**Task objective**
Print out every line of the listing below without alteration.

--------------------------------------------------

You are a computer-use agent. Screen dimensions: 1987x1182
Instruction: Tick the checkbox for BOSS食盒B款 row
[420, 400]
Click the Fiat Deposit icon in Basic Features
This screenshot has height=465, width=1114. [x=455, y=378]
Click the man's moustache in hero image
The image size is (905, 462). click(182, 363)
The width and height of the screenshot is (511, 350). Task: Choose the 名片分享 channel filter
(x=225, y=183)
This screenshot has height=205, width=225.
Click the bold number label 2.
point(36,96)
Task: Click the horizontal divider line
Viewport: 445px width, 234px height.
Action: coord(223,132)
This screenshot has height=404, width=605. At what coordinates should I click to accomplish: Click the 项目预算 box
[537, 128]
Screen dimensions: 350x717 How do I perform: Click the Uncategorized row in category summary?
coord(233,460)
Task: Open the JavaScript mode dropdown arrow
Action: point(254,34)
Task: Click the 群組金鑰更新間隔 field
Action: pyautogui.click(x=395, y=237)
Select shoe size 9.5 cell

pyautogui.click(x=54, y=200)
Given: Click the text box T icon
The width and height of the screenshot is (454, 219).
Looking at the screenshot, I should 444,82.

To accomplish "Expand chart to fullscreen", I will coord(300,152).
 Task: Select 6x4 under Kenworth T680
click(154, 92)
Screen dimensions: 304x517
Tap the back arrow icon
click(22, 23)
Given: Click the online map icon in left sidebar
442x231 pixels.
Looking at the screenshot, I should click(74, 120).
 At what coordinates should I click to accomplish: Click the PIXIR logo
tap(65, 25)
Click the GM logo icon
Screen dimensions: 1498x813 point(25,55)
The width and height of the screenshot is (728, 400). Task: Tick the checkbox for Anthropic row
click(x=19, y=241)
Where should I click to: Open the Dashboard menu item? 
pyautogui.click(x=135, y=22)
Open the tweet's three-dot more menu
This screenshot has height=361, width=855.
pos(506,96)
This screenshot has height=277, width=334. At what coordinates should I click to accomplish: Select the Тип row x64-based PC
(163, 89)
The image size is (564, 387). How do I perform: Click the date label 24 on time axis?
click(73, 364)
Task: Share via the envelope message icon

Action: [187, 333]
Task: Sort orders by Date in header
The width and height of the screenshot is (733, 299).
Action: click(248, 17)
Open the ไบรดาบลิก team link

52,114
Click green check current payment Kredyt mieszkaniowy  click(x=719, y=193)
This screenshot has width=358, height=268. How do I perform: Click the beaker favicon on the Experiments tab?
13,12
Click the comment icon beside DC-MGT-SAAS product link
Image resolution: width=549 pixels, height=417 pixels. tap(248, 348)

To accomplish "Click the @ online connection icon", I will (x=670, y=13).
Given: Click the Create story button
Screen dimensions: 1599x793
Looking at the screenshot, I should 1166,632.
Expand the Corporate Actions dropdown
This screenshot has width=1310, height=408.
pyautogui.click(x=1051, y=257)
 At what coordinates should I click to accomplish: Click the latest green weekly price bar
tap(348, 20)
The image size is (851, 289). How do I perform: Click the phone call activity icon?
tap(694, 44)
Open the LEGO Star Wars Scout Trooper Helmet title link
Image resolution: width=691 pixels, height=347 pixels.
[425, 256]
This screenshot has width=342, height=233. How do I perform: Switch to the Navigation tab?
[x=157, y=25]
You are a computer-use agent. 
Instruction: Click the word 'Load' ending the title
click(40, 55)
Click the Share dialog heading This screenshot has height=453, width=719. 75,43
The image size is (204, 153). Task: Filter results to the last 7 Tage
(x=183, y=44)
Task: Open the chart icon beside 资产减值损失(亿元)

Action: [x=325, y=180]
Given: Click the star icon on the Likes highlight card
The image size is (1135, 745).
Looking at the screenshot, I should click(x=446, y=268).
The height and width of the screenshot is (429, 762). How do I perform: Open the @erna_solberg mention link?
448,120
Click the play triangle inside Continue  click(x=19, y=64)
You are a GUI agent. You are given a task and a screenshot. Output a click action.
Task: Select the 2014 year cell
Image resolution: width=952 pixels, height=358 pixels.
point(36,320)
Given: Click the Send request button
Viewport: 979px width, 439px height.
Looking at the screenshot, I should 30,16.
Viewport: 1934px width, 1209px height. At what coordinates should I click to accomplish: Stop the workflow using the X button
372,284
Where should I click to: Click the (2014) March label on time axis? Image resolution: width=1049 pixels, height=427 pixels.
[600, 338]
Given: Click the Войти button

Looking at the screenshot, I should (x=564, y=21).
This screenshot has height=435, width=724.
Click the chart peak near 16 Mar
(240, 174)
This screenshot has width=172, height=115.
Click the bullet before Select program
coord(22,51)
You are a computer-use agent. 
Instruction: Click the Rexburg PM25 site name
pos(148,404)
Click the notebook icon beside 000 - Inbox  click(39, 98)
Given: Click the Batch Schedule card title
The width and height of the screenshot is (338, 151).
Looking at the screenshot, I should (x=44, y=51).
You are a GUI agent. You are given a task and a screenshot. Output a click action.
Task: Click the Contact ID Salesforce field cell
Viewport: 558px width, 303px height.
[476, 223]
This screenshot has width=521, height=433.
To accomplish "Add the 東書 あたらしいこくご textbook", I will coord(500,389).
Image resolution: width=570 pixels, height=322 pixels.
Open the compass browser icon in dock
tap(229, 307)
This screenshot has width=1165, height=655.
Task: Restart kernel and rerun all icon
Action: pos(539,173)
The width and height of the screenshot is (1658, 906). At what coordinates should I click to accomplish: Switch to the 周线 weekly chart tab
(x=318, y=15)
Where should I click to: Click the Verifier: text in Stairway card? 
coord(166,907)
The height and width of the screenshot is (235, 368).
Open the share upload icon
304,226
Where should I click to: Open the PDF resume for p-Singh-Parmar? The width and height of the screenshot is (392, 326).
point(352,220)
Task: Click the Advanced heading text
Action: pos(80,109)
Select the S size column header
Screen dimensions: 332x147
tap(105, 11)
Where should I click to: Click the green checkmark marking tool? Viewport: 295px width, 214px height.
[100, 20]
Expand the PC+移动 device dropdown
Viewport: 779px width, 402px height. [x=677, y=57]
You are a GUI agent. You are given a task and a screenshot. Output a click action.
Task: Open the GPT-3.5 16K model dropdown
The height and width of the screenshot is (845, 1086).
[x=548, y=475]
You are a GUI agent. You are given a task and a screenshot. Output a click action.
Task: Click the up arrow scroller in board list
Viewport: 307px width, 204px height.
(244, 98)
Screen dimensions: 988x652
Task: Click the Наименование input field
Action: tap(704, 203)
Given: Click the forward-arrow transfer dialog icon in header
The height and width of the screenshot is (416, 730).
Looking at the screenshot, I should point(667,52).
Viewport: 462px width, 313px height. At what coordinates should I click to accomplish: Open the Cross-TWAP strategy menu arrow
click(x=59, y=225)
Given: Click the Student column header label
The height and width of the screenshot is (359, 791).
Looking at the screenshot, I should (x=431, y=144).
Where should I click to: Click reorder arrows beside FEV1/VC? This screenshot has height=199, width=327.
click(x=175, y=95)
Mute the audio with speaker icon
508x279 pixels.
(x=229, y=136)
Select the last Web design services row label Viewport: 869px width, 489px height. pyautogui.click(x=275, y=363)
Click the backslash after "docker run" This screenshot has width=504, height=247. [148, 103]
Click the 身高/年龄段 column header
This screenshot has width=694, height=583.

--------------------------------------------------

**Expected answer**
You are a computer-use agent. Screen dimensions: 1987x1182
Instruction: Tick the checkbox for BOSS食盒B款 row
[420, 400]
Click the Fiat Deposit icon in Basic Features
This screenshot has height=465, width=1114. [x=455, y=378]
Click the man's moustache in hero image
The image size is (905, 462). click(182, 363)
The width and height of the screenshot is (511, 350). Task: Choose the 名片分享 channel filter
(x=225, y=183)
This screenshot has height=205, width=225.
Click the bold number label 2.
point(36,96)
Task: Click the horizontal divider line
Viewport: 445px width, 234px height.
Action: coord(223,132)
This screenshot has height=404, width=605. At what coordinates should I click to accomplish: Click the 项目预算 box
[537, 128]
Screen dimensions: 350x717 How do I perform: Click the Uncategorized row in category summary?
coord(233,460)
Task: Open the JavaScript mode dropdown arrow
Action: point(254,34)
Task: Click the 群組金鑰更新間隔 field
Action: pyautogui.click(x=395, y=237)
Select shoe size 9.5 cell

pyautogui.click(x=54, y=200)
Given: Click the text box T icon
The width and height of the screenshot is (454, 219).
Looking at the screenshot, I should 444,82.

To accomplish "Expand chart to fullscreen", I will coord(300,152).
 Task: Select 6x4 under Kenworth T680
click(154, 92)
Screen dimensions: 304x517
Tap the back arrow icon
click(22, 23)
Given: Click the online map icon in left sidebar
442x231 pixels.
Looking at the screenshot, I should click(74, 120).
 At what coordinates should I click to accomplish: Click the PIXIR logo
tap(65, 25)
Click the GM logo icon
Screen dimensions: 1498x813 point(25,55)
The width and height of the screenshot is (728, 400). Task: Tick the checkbox for Anthropic row
click(x=19, y=241)
Where should I click to: Open the Dashboard menu item? 
pyautogui.click(x=135, y=22)
Open the tweet's three-dot more menu
This screenshot has height=361, width=855.
pos(506,96)
This screenshot has height=277, width=334. At what coordinates should I click to accomplish: Select the Тип row x64-based PC
(163, 89)
The image size is (564, 387). How do I perform: Click the date label 24 on time axis?
click(73, 364)
Task: Share via the envelope message icon

Action: [187, 333]
Task: Sort orders by Date in header
The width and height of the screenshot is (733, 299).
Action: click(248, 17)
Open the ไบรดาบลิก team link

52,114
Click green check current payment Kredyt mieszkaniowy  click(x=719, y=193)
This screenshot has width=358, height=268. How do I perform: Click the beaker favicon on the Experiments tab?
13,12
Click the comment icon beside DC-MGT-SAAS product link
Image resolution: width=549 pixels, height=417 pixels. tap(248, 348)

To accomplish "Click the @ online connection icon", I will (x=670, y=13).
Given: Click the Create story button
Screen dimensions: 1599x793
Looking at the screenshot, I should 1166,632.
Expand the Corporate Actions dropdown
This screenshot has width=1310, height=408.
pyautogui.click(x=1051, y=257)
 At what coordinates should I click to accomplish: Click the latest green weekly price bar
tap(348, 20)
The image size is (851, 289). How do I perform: Click the phone call activity icon?
tap(694, 44)
Open the LEGO Star Wars Scout Trooper Helmet title link
Image resolution: width=691 pixels, height=347 pixels.
[425, 256]
This screenshot has width=342, height=233. How do I perform: Switch to the Navigation tab?
[x=157, y=25]
You are a computer-use agent. 
Instruction: Click the word 'Load' ending the title
click(40, 55)
Click the Share dialog heading This screenshot has height=453, width=719. 75,43
The image size is (204, 153). Task: Filter results to the last 7 Tage
(x=183, y=44)
Task: Open the chart icon beside 资产减值损失(亿元)

Action: [x=325, y=180]
Given: Click the star icon on the Likes highlight card
The image size is (1135, 745).
Looking at the screenshot, I should click(x=446, y=268).
The height and width of the screenshot is (429, 762). How do I perform: Open the @erna_solberg mention link?
448,120
Click the play triangle inside Continue  click(x=19, y=64)
You are a GUI agent. You are given a task and a screenshot. Output a click action.
Task: Select the 2014 year cell
Image resolution: width=952 pixels, height=358 pixels.
point(36,320)
Given: Click the Send request button
Viewport: 979px width, 439px height.
Looking at the screenshot, I should 30,16.
Viewport: 1934px width, 1209px height. At what coordinates should I click to accomplish: Stop the workflow using the X button
372,284
Where should I click to: Click the (2014) March label on time axis? Image resolution: width=1049 pixels, height=427 pixels.
[600, 338]
Given: Click the Войти button

Looking at the screenshot, I should (x=564, y=21).
This screenshot has height=435, width=724.
Click the chart peak near 16 Mar
(240, 174)
This screenshot has width=172, height=115.
Click the bullet before Select program
coord(22,51)
You are a computer-use agent. 
Instruction: Click the Rexburg PM25 site name
pos(148,404)
Click the notebook icon beside 000 - Inbox  click(39, 98)
Given: Click the Batch Schedule card title
The width and height of the screenshot is (338, 151).
Looking at the screenshot, I should (x=44, y=51).
You are a GUI agent. You are given a task and a screenshot. Output a click action.
Task: Click the Contact ID Salesforce field cell
Viewport: 558px width, 303px height.
[476, 223]
This screenshot has width=521, height=433.
To accomplish "Add the 東書 あたらしいこくご textbook", I will coord(500,389).
Image resolution: width=570 pixels, height=322 pixels.
Open the compass browser icon in dock
tap(229, 307)
This screenshot has width=1165, height=655.
Task: Restart kernel and rerun all icon
Action: pos(539,173)
The width and height of the screenshot is (1658, 906). At what coordinates should I click to accomplish: Switch to the 周线 weekly chart tab
(x=318, y=15)
Where should I click to: Click the Verifier: text in Stairway card? 
coord(166,907)
The height and width of the screenshot is (235, 368).
Open the share upload icon
304,226
Where should I click to: Open the PDF resume for p-Singh-Parmar? The width and height of the screenshot is (392, 326).
point(352,220)
Task: Click the Advanced heading text
Action: pos(80,109)
Select the S size column header
Screen dimensions: 332x147
tap(105, 11)
Where should I click to: Click the green checkmark marking tool? Viewport: 295px width, 214px height.
[100, 20]
Expand the PC+移动 device dropdown
Viewport: 779px width, 402px height. [x=677, y=57]
You are a GUI agent. You are given a task and a screenshot. Output a click action.
Task: Open the GPT-3.5 16K model dropdown
The height and width of the screenshot is (845, 1086).
[x=548, y=475]
You are a GUI agent. You are given a task and a screenshot. Output a click action.
Task: Click the up arrow scroller in board list
Viewport: 307px width, 204px height.
(244, 98)
Screen dimensions: 988x652
Task: Click the Наименование input field
Action: tap(704, 203)
Given: Click the forward-arrow transfer dialog icon in header
The height and width of the screenshot is (416, 730).
Looking at the screenshot, I should point(667,52).
Viewport: 462px width, 313px height. At what coordinates should I click to accomplish: Open the Cross-TWAP strategy menu arrow
click(x=59, y=225)
Given: Click the Student column header label
The height and width of the screenshot is (359, 791).
Looking at the screenshot, I should (x=431, y=144).
Where should I click to: Click reorder arrows beside FEV1/VC? This screenshot has height=199, width=327.
click(x=175, y=95)
Mute the audio with speaker icon
508x279 pixels.
(x=229, y=136)
Select the last Web design services row label Viewport: 869px width, 489px height. pyautogui.click(x=275, y=363)
Click the backslash after "docker run" This screenshot has width=504, height=247. [148, 103]
Click the 身高/年龄段 column header
This screenshot has width=694, height=583.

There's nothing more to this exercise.